The study highlighted that a rich diversity of indigenous medicinal plants were commonly used for traditional treatment of malaria in Ethiopia. Ethno-medicinal research on distribution and usage pattern of anti-malarial plants shows substantial variability across a spectrum of geographic and social strata in the country. Baseline information gaps are evident in key geographic settings, such as the Beshangul Gumuz and Gambella regions. Divergent preparation and use patterns of anti-malarial herbal remedies, as well as associated toxicity risks and countermeasures, generally demand deeper, exhaustive investigations. Experimental research and advanced chemical analysis are required to identify and validate the therapeutic potential of anti-malarial chemical compounds from promising plant species, with due consideration to efficacy and safety issues. Sustainable development and exploitation of indigenous medicinal plant resources entails coordinated multidisciplinary research programmes that give due credit to traditional practitioners and engage with commercial investors.

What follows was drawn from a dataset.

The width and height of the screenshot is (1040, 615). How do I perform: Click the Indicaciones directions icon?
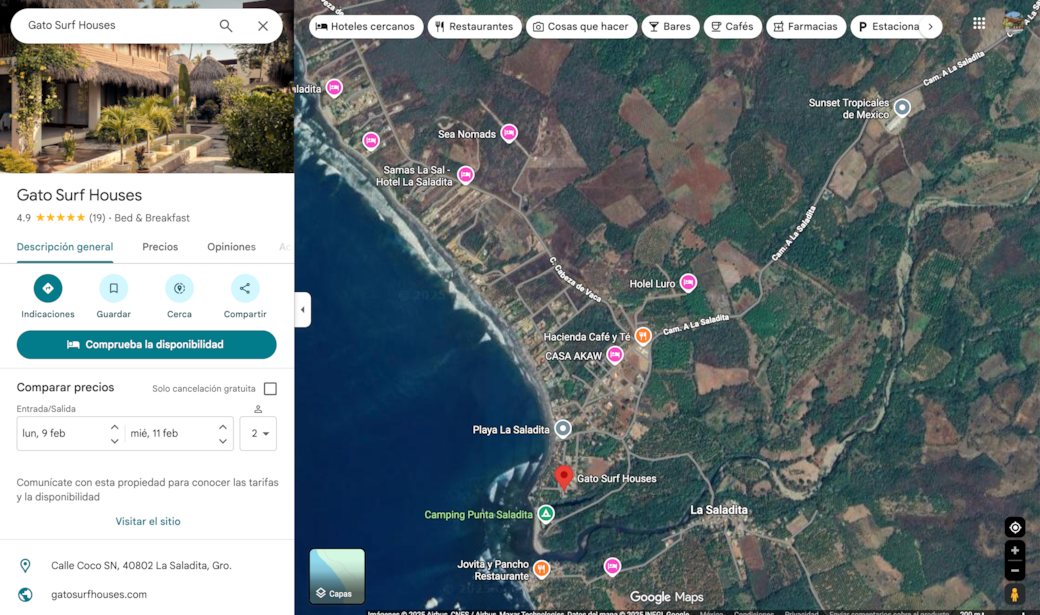[x=47, y=288]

Additional file 1. Distribution of the reported medicinal plants used for the treatment of malarial based on administrative regions, and floristic areas of collection confined.

Additional file 2. Medicinal plant families, species, local name, habit, parts used, preparation methods and other medicinal values of plants used for the treatment of malaria in Ethiopia.